In the adjoining figure, AD = BD and ◻BDEC is a parallelogram. Prove that area (ΔABC) = area (◻BDEC).

Answer 1

Given: AD = BD, so D is the midpoint of AB and ◻BDEC is a parallelogram.

To Prove: area (△ABC) = area (◻BDEC).

Proof [Step-wise]:

1. From AD = BD, D is the midpoint of AB.

2. Let h(X) denote the perpendicular distance from point X to the line BC.

Then h(B) = 0 (since B lies on BC) and write h(A) for the altitude of A to BC.

3. Points A, D, B are collinear with D the midpoint.

Distances to a fixed line vary linearly along a segment, so the distance of the midpoint to the line is the average of the endpoint distances.

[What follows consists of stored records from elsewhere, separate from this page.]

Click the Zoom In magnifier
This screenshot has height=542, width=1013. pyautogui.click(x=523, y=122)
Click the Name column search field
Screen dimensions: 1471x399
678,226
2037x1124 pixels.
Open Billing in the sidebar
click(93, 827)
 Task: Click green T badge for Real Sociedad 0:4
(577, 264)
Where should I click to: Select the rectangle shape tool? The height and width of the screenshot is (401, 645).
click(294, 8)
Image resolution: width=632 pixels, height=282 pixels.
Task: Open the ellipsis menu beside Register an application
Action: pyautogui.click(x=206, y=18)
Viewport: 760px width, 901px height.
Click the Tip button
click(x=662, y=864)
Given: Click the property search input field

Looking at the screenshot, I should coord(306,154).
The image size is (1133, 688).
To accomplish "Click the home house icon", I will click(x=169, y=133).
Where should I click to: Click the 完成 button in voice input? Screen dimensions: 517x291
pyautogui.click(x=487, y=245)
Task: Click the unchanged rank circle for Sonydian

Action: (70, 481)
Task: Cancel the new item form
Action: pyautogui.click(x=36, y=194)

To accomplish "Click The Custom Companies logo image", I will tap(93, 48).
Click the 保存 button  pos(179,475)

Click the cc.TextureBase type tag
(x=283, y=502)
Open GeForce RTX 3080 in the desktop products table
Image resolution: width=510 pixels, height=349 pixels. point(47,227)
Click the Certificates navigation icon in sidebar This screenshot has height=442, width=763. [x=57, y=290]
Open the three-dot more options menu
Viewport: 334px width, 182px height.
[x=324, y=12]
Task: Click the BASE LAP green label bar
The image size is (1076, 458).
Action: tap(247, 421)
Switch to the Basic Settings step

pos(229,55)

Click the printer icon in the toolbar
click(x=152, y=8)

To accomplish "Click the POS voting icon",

Hence, `h(D) = (h(A) + h(B))/2`

= `(h(A) + 0)/2`

= `(h(A))/2`

One can justify this by similar triangles obtained from drawing parallels to BC through A and B.

4. `"Area of" △ABC = 1/2 xx (BC) xx h(A)`.

Area of parallelogram BDEC

= (base BC) × (height from D to BC) 

= (BC) × h(D)

Recall: area of a parallelogram = base × height.

5. Substitute `h(D) = (h(A))/2` into the parallelogram area:

Area (◻BDEC) = BC × h(D)

= `BC xx (h(A))/2` 

= `1/2 xx BC xx h(A)`

= Area (△ABC)

Area (△ABC) = Area (◻BDEC), as required.